Una volta conclusa la valutazione dei potenziali rischi provenienti dall’esterno dell’edificio, è necessario concentrarsi sui pericoli che si potrebbero generare all’interno dell’istituto stesso, individuando in maniera precisa tutte le debolezze e i difetti della struttura: i materiali di

fabbricazione dell’edificio e la loro resistenza sismica e a incendi, la caratteristica degli impianti idrici ed elettrici e la loro eventuale vicinanza al materiale delle collezioni, la presenza di materiali altamente infiammabili, l’eventuale vulnerabilità a infiltrazioni e inondazioni, il tutto accompagnato da un’indagine meticolosa dei dispositivi di sicurezza installati nell’edificio, associata alla descrizione del loro funzionamento e ai registri delle attività di manutenzione a cui devono essere sottoposti regolarmente.

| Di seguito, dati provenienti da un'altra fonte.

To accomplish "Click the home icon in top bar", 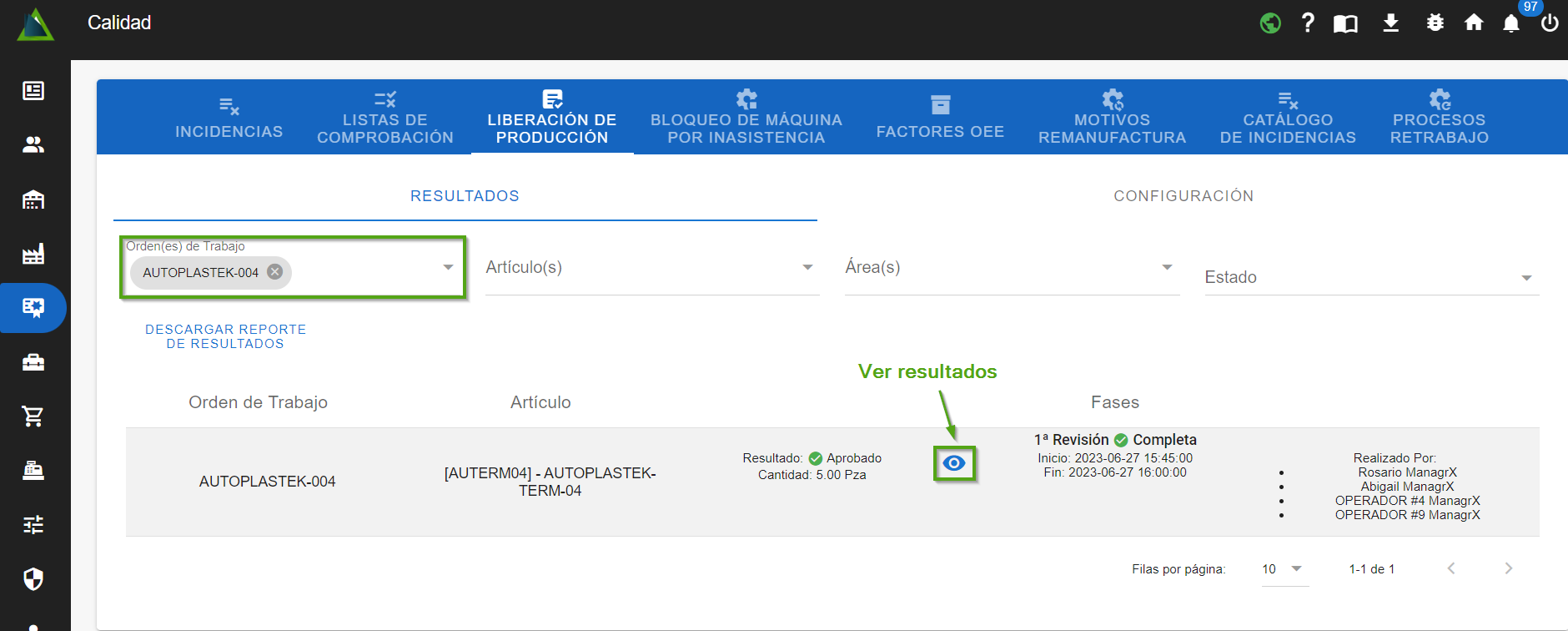I will tap(1474, 23).
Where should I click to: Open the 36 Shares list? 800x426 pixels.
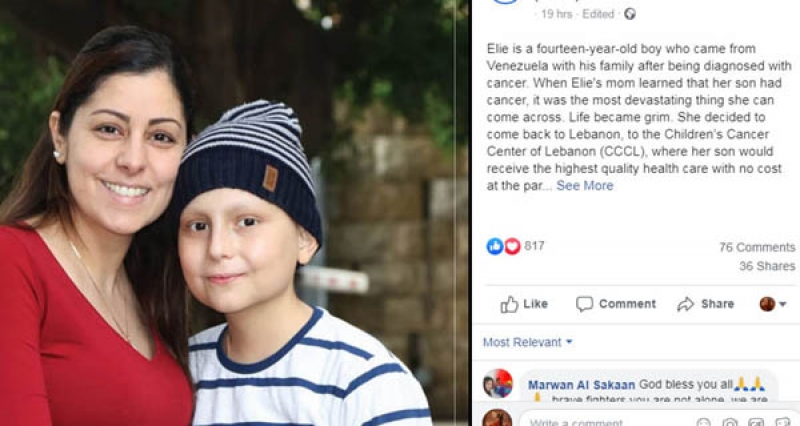[767, 266]
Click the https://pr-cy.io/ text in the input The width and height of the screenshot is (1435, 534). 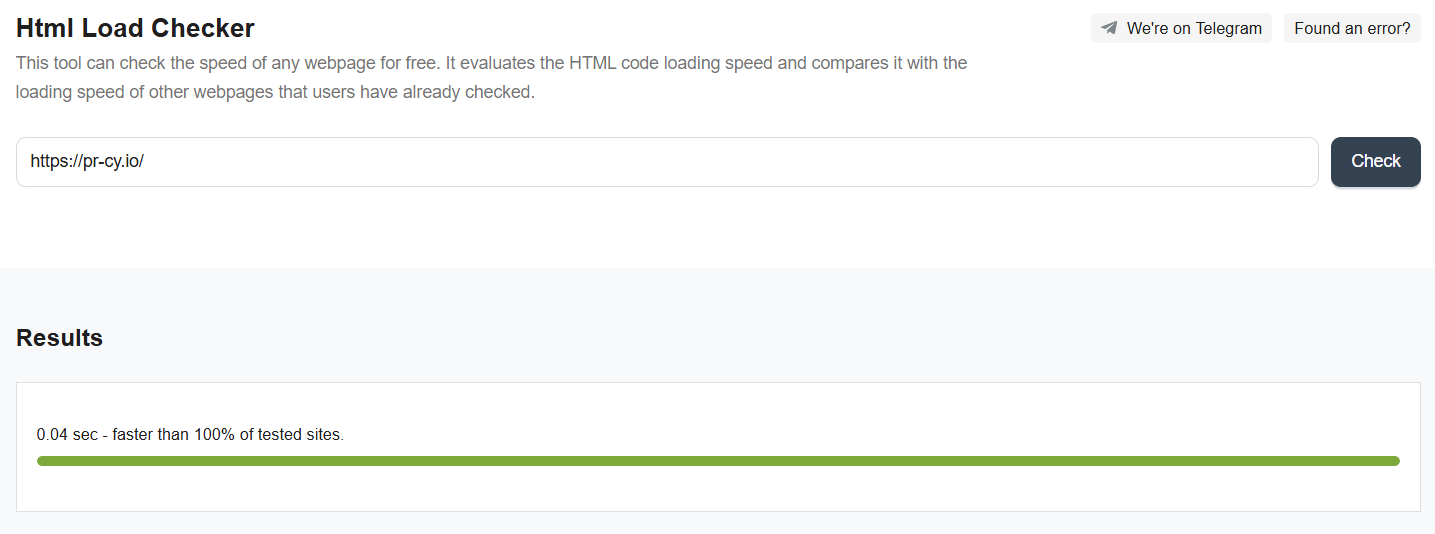click(87, 162)
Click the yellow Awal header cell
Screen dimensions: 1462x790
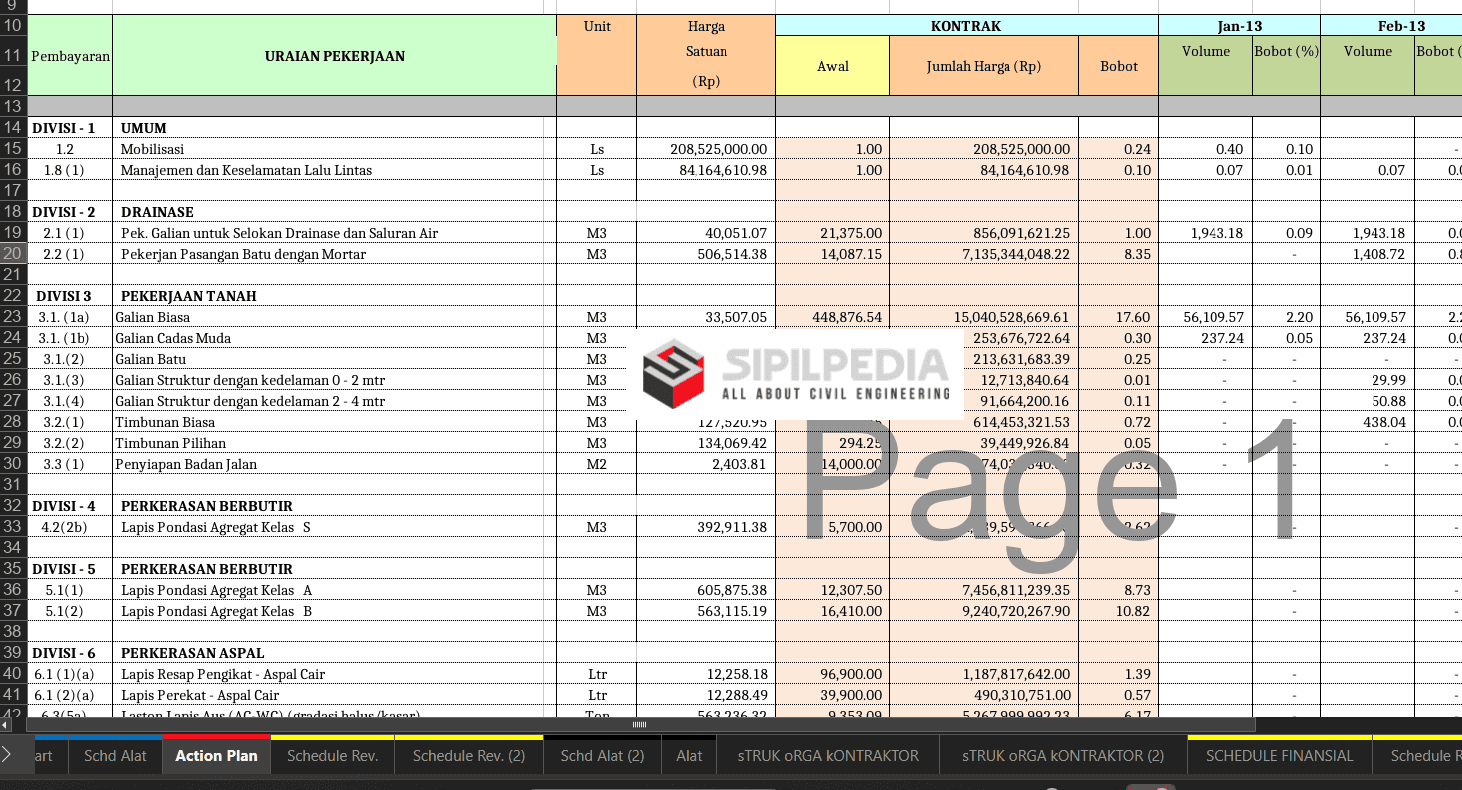(832, 66)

La stima delle misure di prevenzione già attive deve ovviamente essere condotta considerando in maniera specifica le necessità e le peculiarità del materiale archivistico e documentario: in particolare, i sistemi automatici e manuali di spegnimento degli incendi devono essere specificatamente pensati per non danneggiare ulteriormente il materiale librario, è necessario attivare misure specifiche di controllo dei valori di temperatura e umidità all’interno degli ambienti anche in situazioni di emergenza, è fondamentale prendere le giuste precauzioni in caso di lavori di manutenzione e rifacimento agli impianti idrici ed elettrici per evitare cortocircuiti che potrebbero generare incendi o allagamenti nei locali di conservazione dei beni. Nello specifico, la letteratura scientifica di settore ha dedicato numerosi studi all’indagine dei migliori dispositivi di spegnimento di incendi81: per quanto

riguarda i meccanismi automatici di spegnimento, si sono individuati i rischi specifici legati all’utilizzo dei dispositivi più comuni della tipologia a sprinkler, cioè quella categoria di congegni che, non appena rilevano una presenza di fumo all’interno del locale in cui sono installati, rilasciano una quantità ingente di acqua sotto forma di pioggia sottile. Sebbene siano abbastanza affidabili ed efficienti e permettano un intervento rapido e tempestivo, presentano alcune problematiche legate alla possibilità di fuoriuscita accidentale, sia dalle bocchette di irrorazione sia dai tubi di trasporto dell’acqua, e al possibile ristagno dell’umidità all’interno delle camere di conservazione, senza considerare i danni causati dall’utilizzo di una considerevole quantità di acqua sui materiali documentari. La ricerca scientifica ha tentato di ovviare a questi problemi introducendo sul mercato dei meccanismi a sprinkler che, in condizioni regolari, contengono nei tubi e nelle bocchette aria pressurizzata che, in caso di attivazione, verrà rilasciata rapidamente per permettere alle tubature di riempirsi di acqua: questo meccanismo permette di ridurre al minimo il rischio di fuoriuscite accidentali. Inoltre, ultimamente sono stati introdotti meccanismi di spegnimento automatico a nebulizzazione che rilasciano particelle di acqua a pressioni elevatissime, che permettono un raffreddamento più rapido dei locali, rilasciando quantità ridotte di acqua allo stato liquido

e abbassando decisamente il rischio di danni da bagnamento dei materiali. Si ritiene fondamentale evidenziare la necessità di sottoporre i dispositivi di spegnimento automatico ad interventi di manutenzione e di controllo continui, per assicurarsi del loro corretto funzionamento e per evitare di incorrere in danni derivanti da possibili inceppamenti o da attivazioni spontanee ed accidentali.